We’ve got an art show coming up in North Adams, MA.  Both Paul and I were asked by our friend Ven Voisey to submit something to a group show at Gallery 51 on Main Street.  The show is called ‘The Amazing Acoustaphotophonogrammitron’ and features work that bridges sound and image in some way.  Here’s the poster:

I’m putting in a device that I invented about 1 1/2 years ago, sort of a poor man’s laser show…  here’s what it looks like:

It’s made from poplar and has 6 Green Lasers (532nm) mounted on goosenecks (right) that are focused on 2 carefully cut flexible mirrors, that are, in-turn, attached to miniature subwoofers, powered by a cd player through a small amplifier (not shown). 

The Lasers:

I got the green lasers by cutting them out of laser pointers that I bought from an online wholesaler.  I cut off the back part of each laser pointer with a pipe cutter and replaced the batteries with a 3 volt ac/dc wall plug via alligator clips.  They are amazingly efficient light sources, tremendously bright and tireless, I’ve run them for weeks at a time with no apparent change to their output!  The goosenecks we’re salvaged off of a cheap floor lamp that I bought at the ‘Voldemart’. 

The Mirrors:

I got the mirrors at an autoparts store as a cuttable sheet designed to replace broken sideviews.  The flexibility is important for the projection to work properly… The mirrors are mounted to four inch speakers using copper fittings from the plumbing aisle. (mini subwoofers are best since they offer maximum displacement).  Sounds are played through the speakers causing them to vibrate and the lasers are redirected by the vibration of the mirrors and projected against the wall to create some astonishingly beautiful patterns (via persistence of vision):

Simple sine waves produce lines/circles/ovals/eights.  Combinations of sine waves produce more complicated gyroscopic effects, that often oscillate in bizarre ways if the higher frequency is near an overtone of the root frequency.  Careful tuning and detuning of related frequencies gives you quite a bit of control over what the pictures do.  More complicate acoustic noises (eg guitar or voice) give pretty chaotic noisy looking tangles.  In this case, it’s in stereo, so more combinations are possible.
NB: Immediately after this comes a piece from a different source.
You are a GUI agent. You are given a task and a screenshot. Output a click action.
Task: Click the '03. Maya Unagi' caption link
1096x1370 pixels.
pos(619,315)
The odd shape of the mirrors ensures that no two frequencies will have exactly the same effect since the standing waves are contained in a fairly chaotic (non-resonant) space.  The displacement in the x and y axis for any given frequency is unpredictable, but completely repeatable.  So by sending a frequency sweep through the system you can quickly get an idea of where the interesting images lie and save them for use in a composition.  This is probably sounding a little complicated and long winded at this point, but it’s really fun stuff  (if your a geek).  Anyway, it will be on display through the equinox so you can see it for yourself, and if you have questions, email me.  I’m also hoping to turn it into a stage piece for our live show this year, after the new record is out. 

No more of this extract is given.